Rolheiser notes further unease with the new formulation, and lays a complaint upon the "liberals" who would object to the fact that for many Christians "a personal relationship with Jesus Christ and the keeping of the ten commandments are still the centrepiece of spirituality." (p 63) It seems here again, that the word "spiritual" is now interchangeable with "religious". He then puts fundamentalism opposite to liberalism, and suggests both are extreme positions, and imbalanced. Balance, always balance is his message. His pillars image is also one of balance and suggests all 4 are needed to support the roof.

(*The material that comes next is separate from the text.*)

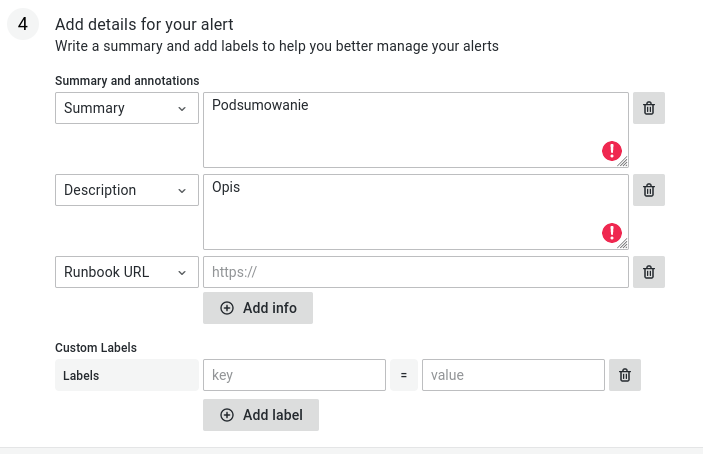This screenshot has width=703, height=454.
Task: Click the plus circle icon on Add label
Action: (x=227, y=415)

Whatever the Catholic understanding of liberal might be, we might look at our own United Church (generally regarded as a liberal protestant denomination). Our United Church Creed
outlines a relationship to God through Jesus that calls us to be the Church - in celebration, respect, service, justice.and proclamation. If spirituality is to be understood as activity, rather synonymous with religious practice, our United Church offers a framework very much a parallel of the Rolheiser formulation. We are not so different as he might suspect.

The differences that distinguish the Christian family of denominations, and indeed Faith Communities of all traditions, are not so much different either. All establish means to sustain a relationship to God, the ground of our being, and a relationship to a nurturing community, and a call to social justice. Rolheiser's point might seem then to be that the religious traditions of the world's faith communities, are a spirituality in practice and in balance, whereas the common person's spirituality is often a spirituality with minimal practice and without balance. So as we look at other faith communities, we might better understand what is in common between us, and so better understand the riddle of what the uncommitted mean by spirituality, and what sustains that lack of committment.

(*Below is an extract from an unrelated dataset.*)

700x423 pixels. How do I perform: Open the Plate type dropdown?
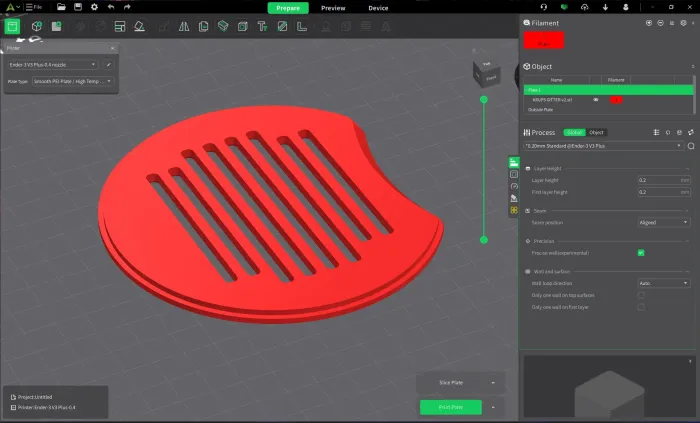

Tom Harpur in reviewing the characteristic claims of exclusive truth in the many religious traditions sees the need not for balance but "fuzziness" in these matters.
The kind of tolerance which alone can make the world safe for all to dwell in will never be achieved until the prevailing relgious ethos for all faiths and all spiritual seekers becomes fuzzier, becomes less dogmatic, more humbly aware of the infinite Mystery of the being of God." p165 Would You Believe - Finding God Without Losing Your Mind. M&S. 1996.
A last voice to attend is that of secular society. Rolheiser makes a survey of the secular view in this chapter, and suggests they are in fact a religious structure despite their protest of agnostic neutrality. He suggests that our modern society pretends to be officially neutral in its politics and institutions. He notes that humanism is the inheritor of the enlightenment, and is similarly invisibly biased to the religious propensity of the human race. He suggests that common secular society is unabashedly superstitious, and worships at any shrine - worse today than any earlier time

But we may well need to build bridges across this creek to the secular side. We may well need to understand what might be a view, a legitimate expression of the spiritual dimension. The risk is to some extent that as we polish our own spiritual understandings in the familiar context of our traditions in the faith communities, that we may be learning more of an ancient language - a language not spoken across the creek. We may also find that the traditional faiths are very behind in their formulations, and so we may not discover the spiritual dimension of some issues in our lives as easily as we had hoped.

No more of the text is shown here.